Is it too wild to speculate that the really creative independent producers of the 21st century may not be the makers of closed-form content but of these open-ended contexts in which viewers, now users, develop their own content and build communities of their own? The internet is par excellence the locus of fluid identity and shifting social networks. Thus, the internet could move us beyond an identity politics to a politics of identity; that is a politics not of who we are but of who we want to become, both as individuals and a society. Such an audience-based media implies a politics focused more on the viewer than the other, linking the personal to the political more forcefully. Social change, internet-based networks could well be where the communities, new social identities and dominant discourses of the future emerge.
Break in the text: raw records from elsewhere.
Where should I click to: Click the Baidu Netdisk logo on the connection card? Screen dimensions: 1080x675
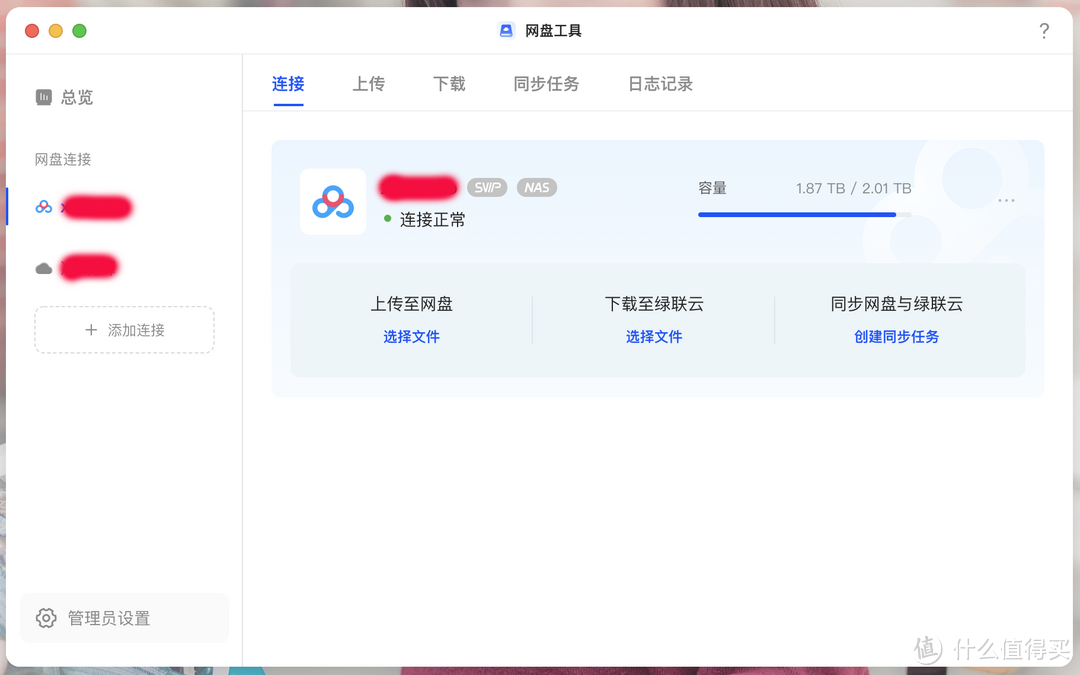point(332,201)
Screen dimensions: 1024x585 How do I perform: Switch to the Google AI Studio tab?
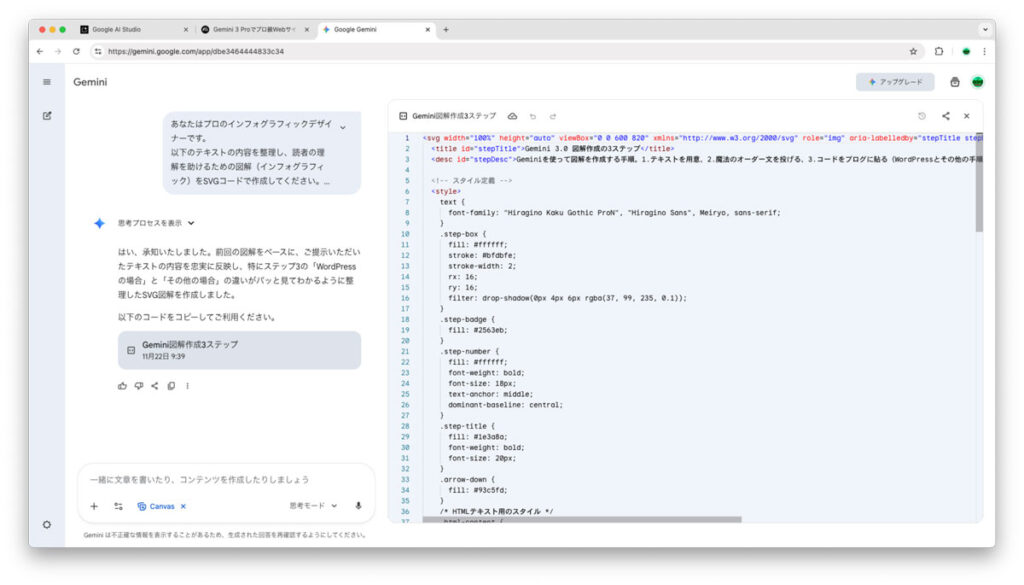[x=130, y=30]
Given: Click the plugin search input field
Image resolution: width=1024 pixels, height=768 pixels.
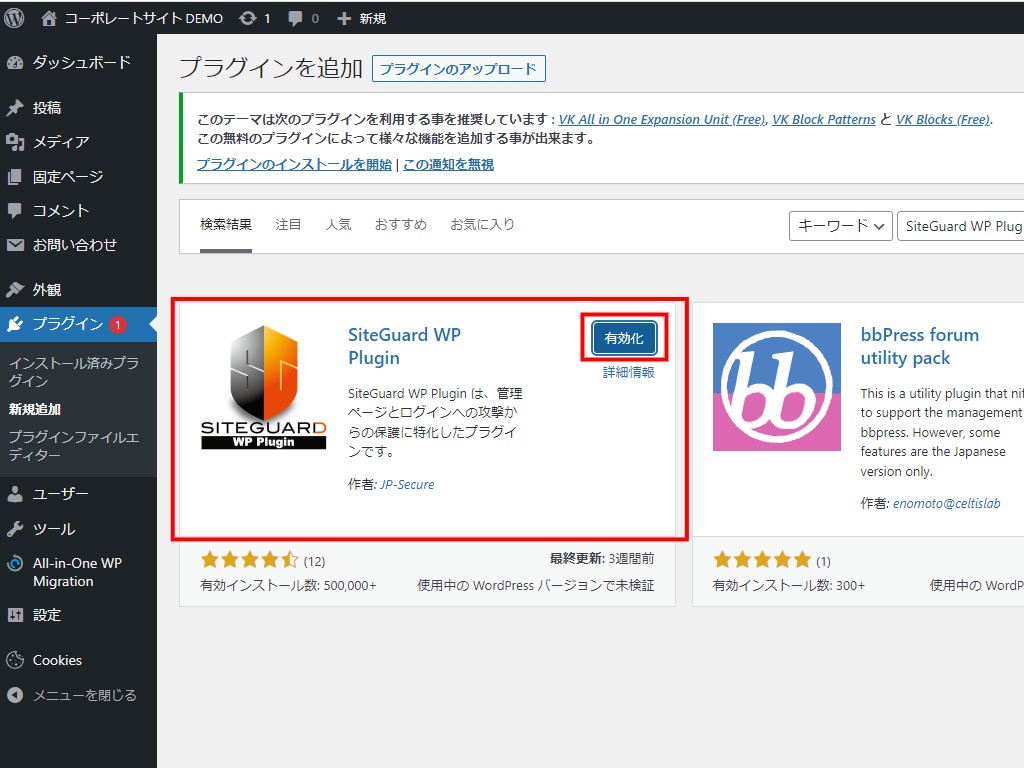Looking at the screenshot, I should (960, 226).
Independent producers have a special role as the architects, the facilitators and some of the most eloquent orators of these agoras of a more democratic society.
At 40 will Newsreel be nimble enough or energetic enough to be a creative participant in the opportunities of the internet age? It is both exhilarating and exhausting to be beginning over again after four decades. One thing is certain: like everyone else, we will either have to reinvent ourselves and our relationship to our audience or enter a well-deserved retirement.
(Remarks delivered by Larry Daressa, Co-Director of California Newsreel since 1974, at Northwestern University's "Symposium on Social Issue Media," May 10, 2008. They reflect the author's opinion not necessarily those of California Newsreel.)